**Given problem**
Reproduce the following lines verbatim.

--- start of Rows ---

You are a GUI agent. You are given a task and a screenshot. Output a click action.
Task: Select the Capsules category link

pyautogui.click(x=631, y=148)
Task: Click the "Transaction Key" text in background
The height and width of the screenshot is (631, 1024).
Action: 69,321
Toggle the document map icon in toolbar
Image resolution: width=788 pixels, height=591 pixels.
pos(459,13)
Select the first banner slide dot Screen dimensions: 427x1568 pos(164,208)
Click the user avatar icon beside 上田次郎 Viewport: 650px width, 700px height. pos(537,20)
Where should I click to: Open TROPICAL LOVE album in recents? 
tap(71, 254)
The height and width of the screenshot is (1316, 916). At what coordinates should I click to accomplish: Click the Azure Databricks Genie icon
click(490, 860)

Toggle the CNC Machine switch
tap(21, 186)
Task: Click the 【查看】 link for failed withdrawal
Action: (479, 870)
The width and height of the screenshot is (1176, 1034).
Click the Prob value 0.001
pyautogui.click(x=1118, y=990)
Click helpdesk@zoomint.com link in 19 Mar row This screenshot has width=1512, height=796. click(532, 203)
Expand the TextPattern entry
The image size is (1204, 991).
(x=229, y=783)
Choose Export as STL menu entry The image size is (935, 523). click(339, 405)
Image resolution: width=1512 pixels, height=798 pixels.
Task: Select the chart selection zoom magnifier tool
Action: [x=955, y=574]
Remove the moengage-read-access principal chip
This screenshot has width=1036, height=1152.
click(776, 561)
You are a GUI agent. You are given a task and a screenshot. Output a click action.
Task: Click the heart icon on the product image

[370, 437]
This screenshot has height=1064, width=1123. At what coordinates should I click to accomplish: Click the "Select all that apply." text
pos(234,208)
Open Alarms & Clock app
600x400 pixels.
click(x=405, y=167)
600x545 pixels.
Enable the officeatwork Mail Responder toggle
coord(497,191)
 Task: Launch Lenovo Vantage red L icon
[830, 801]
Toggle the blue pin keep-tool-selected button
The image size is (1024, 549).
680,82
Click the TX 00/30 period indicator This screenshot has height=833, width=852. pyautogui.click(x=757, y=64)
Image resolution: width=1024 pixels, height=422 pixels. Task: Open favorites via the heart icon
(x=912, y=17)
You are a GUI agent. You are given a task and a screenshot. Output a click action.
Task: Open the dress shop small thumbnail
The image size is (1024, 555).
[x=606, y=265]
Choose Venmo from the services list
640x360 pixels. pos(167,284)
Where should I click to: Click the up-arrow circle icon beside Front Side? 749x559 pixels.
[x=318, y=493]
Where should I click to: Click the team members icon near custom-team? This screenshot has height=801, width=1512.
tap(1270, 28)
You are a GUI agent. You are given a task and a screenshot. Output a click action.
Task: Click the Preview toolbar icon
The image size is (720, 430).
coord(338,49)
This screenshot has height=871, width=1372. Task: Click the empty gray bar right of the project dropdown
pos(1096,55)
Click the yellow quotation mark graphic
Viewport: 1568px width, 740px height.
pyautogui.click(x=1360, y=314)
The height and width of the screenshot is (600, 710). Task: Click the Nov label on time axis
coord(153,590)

--- end of Rows ---

**Result below**
You are a GUI agent. You are given a task and a screenshot. Output a click action.
Task: Select the Capsules category link

pyautogui.click(x=631, y=148)
Task: Click the "Transaction Key" text in background
The height and width of the screenshot is (631, 1024).
Action: 69,321
Toggle the document map icon in toolbar
Image resolution: width=788 pixels, height=591 pixels.
pos(459,13)
Select the first banner slide dot Screen dimensions: 427x1568 pos(164,208)
Click the user avatar icon beside 上田次郎 Viewport: 650px width, 700px height. pos(537,20)
Where should I click to: Open TROPICAL LOVE album in recents? 
tap(71, 254)
The height and width of the screenshot is (1316, 916). At what coordinates should I click to accomplish: Click the Azure Databricks Genie icon
click(490, 860)

Toggle the CNC Machine switch
tap(21, 186)
Task: Click the 【查看】 link for failed withdrawal
Action: (479, 870)
The width and height of the screenshot is (1176, 1034).
Click the Prob value 0.001
pyautogui.click(x=1118, y=990)
Click helpdesk@zoomint.com link in 19 Mar row This screenshot has width=1512, height=796. click(532, 203)
Expand the TextPattern entry
The image size is (1204, 991).
(x=229, y=783)
Choose Export as STL menu entry The image size is (935, 523). click(339, 405)
Image resolution: width=1512 pixels, height=798 pixels.
Task: Select the chart selection zoom magnifier tool
Action: [x=955, y=574]
Remove the moengage-read-access principal chip
This screenshot has width=1036, height=1152.
click(776, 561)
You are a GUI agent. You are given a task and a screenshot. Output a click action.
Task: Click the heart icon on the product image

[370, 437]
This screenshot has height=1064, width=1123. At what coordinates should I click to accomplish: Click the "Select all that apply." text
pos(234,208)
Open Alarms & Clock app
600x400 pixels.
click(x=405, y=167)
600x545 pixels.
Enable the officeatwork Mail Responder toggle
coord(497,191)
 Task: Launch Lenovo Vantage red L icon
[830, 801]
Toggle the blue pin keep-tool-selected button
The image size is (1024, 549).
680,82
Click the TX 00/30 period indicator This screenshot has height=833, width=852. pyautogui.click(x=757, y=64)
Image resolution: width=1024 pixels, height=422 pixels. Task: Open favorites via the heart icon
(x=912, y=17)
You are a GUI agent. You are given a task and a screenshot. Output a click action.
Task: Open the dress shop small thumbnail
The image size is (1024, 555).
[x=606, y=265]
Choose Venmo from the services list
640x360 pixels. pos(167,284)
Where should I click to: Click the up-arrow circle icon beside Front Side? 749x559 pixels.
[x=318, y=493]
Where should I click to: Click the team members icon near custom-team? This screenshot has height=801, width=1512.
tap(1270, 28)
You are a GUI agent. You are given a task and a screenshot. Output a click action.
Task: Click the Preview toolbar icon
The image size is (720, 430).
coord(338,49)
This screenshot has height=871, width=1372. Task: Click the empty gray bar right of the project dropdown
pos(1096,55)
Click the yellow quotation mark graphic
Viewport: 1568px width, 740px height.
pyautogui.click(x=1360, y=314)
The height and width of the screenshot is (600, 710). Task: Click the Nov label on time axis
coord(153,590)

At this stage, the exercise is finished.